Gentler Regimen for HER2+ Breast Cancer Gets Good Grades in 5-Year Report

Abbreviated treatment with neoadjuvant paclitaxel, trastuzumab, and pertuzumab (Perjeta) was tied to “excellent” long-term outcomes in patients with HER2-positive breast cancer, a secondary analysis of the phase II DAPHNe trial showed.

Among 98 patients with stage II to III disease, the 5-year event-free survival rate was 99%, the recurrence-free interval was 98%, the distant recurrence-free interval was 100%, and the overall survival rate was 99% with the combination, reported Adrienne G. Waks, MD, of Dana-Farber Cancer Institute in Boston, and colleagues in JAMA Oncology.

In a circulating tumor (ct)DNA analysis among 57 patients, baseline ctDNA was detected in 89.5%. After neoadjuvant therapy, ctDNA clearance occurred in 96.1%, with just two patients remaining ctDNA-positive preoperatively. One patient experienced a local recurrence, with ctDNA detected at the time of recurrence and cleared following resection.

Nearly 90% of patients with stage II to III HER2-positive breast cancer remain disease-free at 8 years with the use of HER2-targeted agents. Over time, the “focus has gradually shifted to developing better-tolerated regimens through shortening the duration and reducing the intensity of traditional polychemotherapy regimens,” Waks and team explained.

In this study, patients received neoadjuvant therapy with paclitaxel, trastuzumab, and pertuzumab (THP) for 12 weeks — a shorter schedule than that currently recommended in National Comprehensive Cancer Network guidelines, which recommend 18 t0 24 weeks of neoadjuvant polychemotherapy with dual HER2 blockade.

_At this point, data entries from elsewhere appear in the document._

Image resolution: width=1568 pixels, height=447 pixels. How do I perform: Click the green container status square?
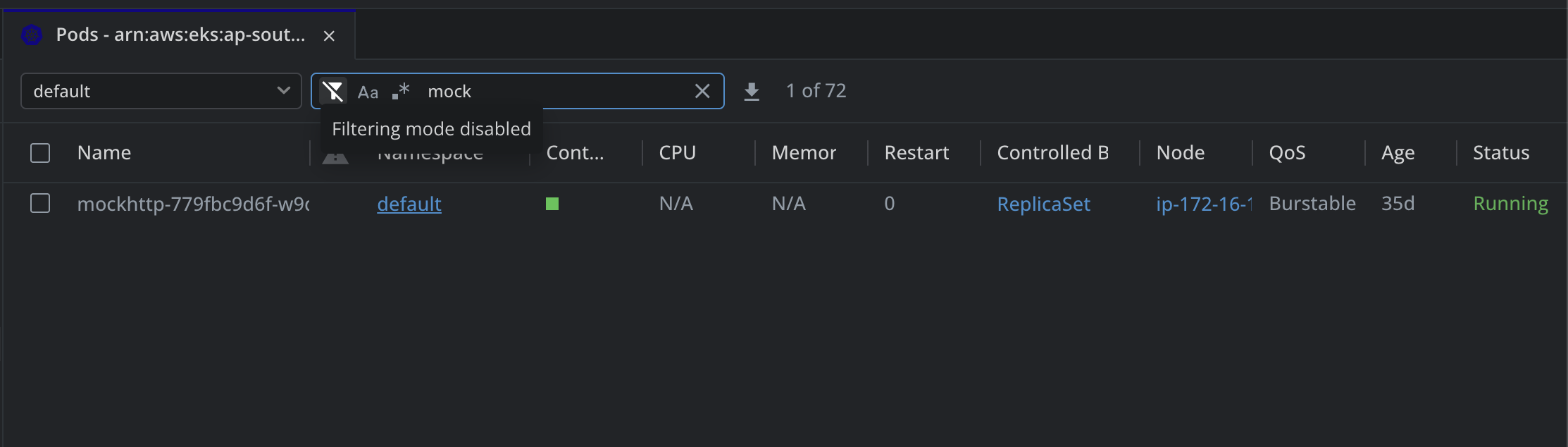(x=552, y=204)
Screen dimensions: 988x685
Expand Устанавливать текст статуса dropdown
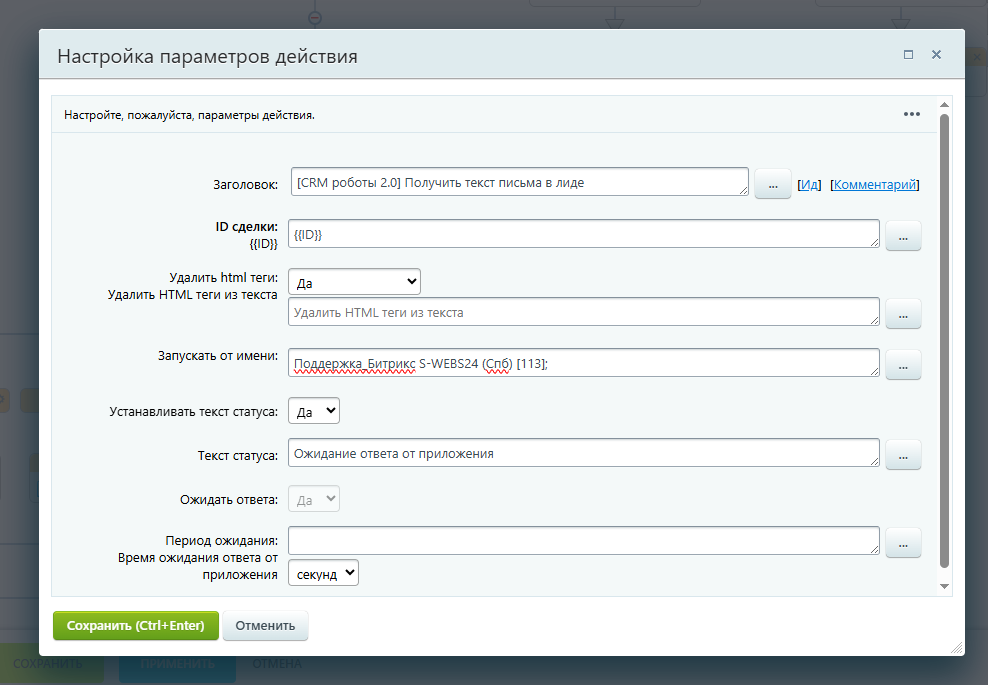click(x=314, y=411)
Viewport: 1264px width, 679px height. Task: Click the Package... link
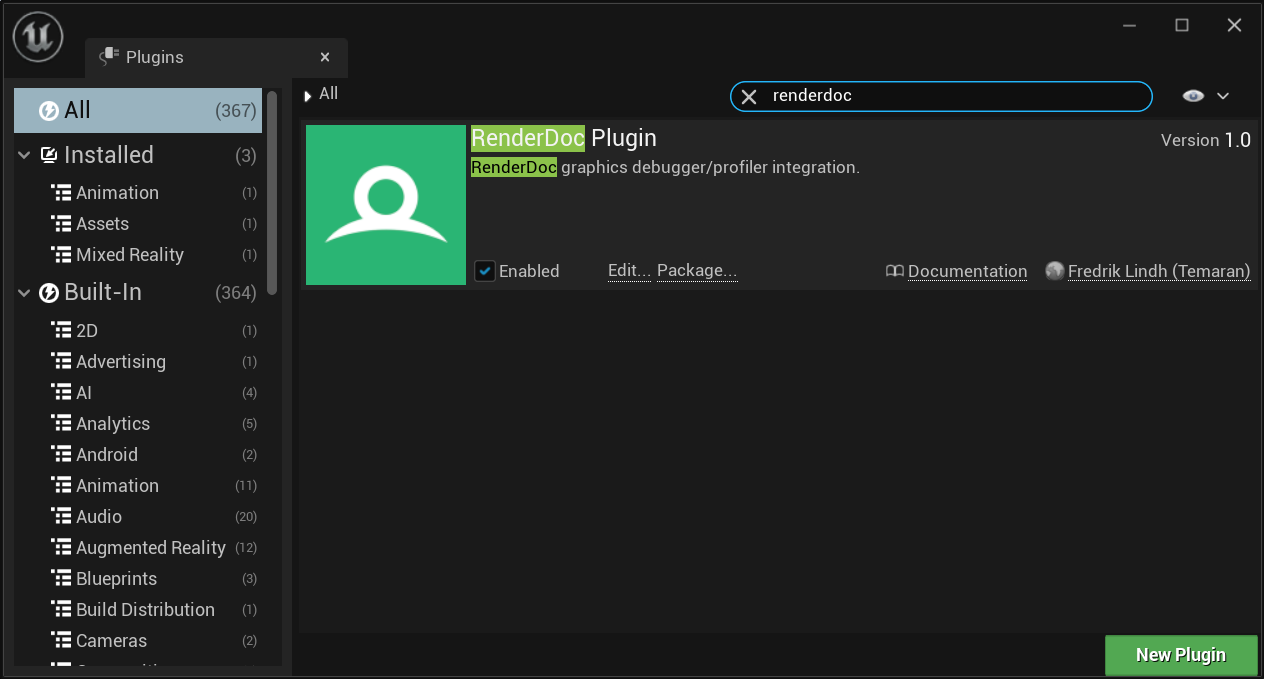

Primary results from the DAPHNe trial showed that more than half of patients (56.7%) achieved a pathologic complete response (pCR) at surgery, and the adherence rate to de-escalated antibody-only adjuvant therapy was 98.2%, meeting the primary endpoint.

“The findings reported in this secondary analysis of the DAPHNe nonrandomized clinical trial raise the hypothesis that favorable outcomes may be achieved with an abbreviated, de-escalated regimen,” Waks and team wrote, adding that de-escalated THP produced “near-universal ultrasensitive ctDNA clearance after treatment, warranting further validation of ultrasensitive ctDNA as a prognostic tool in this setting.”

In a commentary accompanying the study, Naoto T. Ueno, MD, PhD, of the University of Hawaii Cancer Center in Honolulu, observed that the trial was not randomized and included fewer than 100 patients, which “should limit the extent to which the results are applied.”

Ueno and the study authors noted that the ongoing CompassHER2-pCR trial is evaluating whether patients with stage II to IIIA HER2-positive breast cancer who achieve pCR after neoadjuvant THP can omit postoperative chemotherapy, with recurrence-free survival as the key endpoint.

“If recurrence-free survival remains excellent, the trial could help establish abbreviated THP followed by response-adapted adjuvant therapy as a broader treatment option,” Ueno wrote. “Until then, the DAPHNe trial should be considered encouraging but not practice-defining outside the risk profile represented in the trial.”

“This study does not argue that abbreviated therapy is appropriate for everyone,” he added. “It provides long-term follow-up supporting the feasibility of abbreviated THP in a favorable risk population and offers biomarker data that help define the next set of clinical questions.”

Patients were enrolled in the DAPHNe trial from November 2018 to January 2020 at a multicenter academic cancer center and affiliated community practices. Patients received neoadjuvant THP for 4 cycles, followed by surgery and adjuvant systemic therapy per physician discretion, with ongoing trastuzumab and pertuzumab, but without chemotherapy in case of pCR.

Overall, the 98 included patients had a median age of 49.5 years, and most had stage II disease (92.9%) and hormone receptor-positive tumors (66.3%).

Similarly, the 57 patients in the ctDNA analysis had a median age of 50 years, and most had stage II tumors (93%) and hormone receptor-positive tumors (67%).

Waks and colleagues acknowledged that the study had several limitations, including its nonrandomized design, and the relatively small sample size of the ctDNA cohort.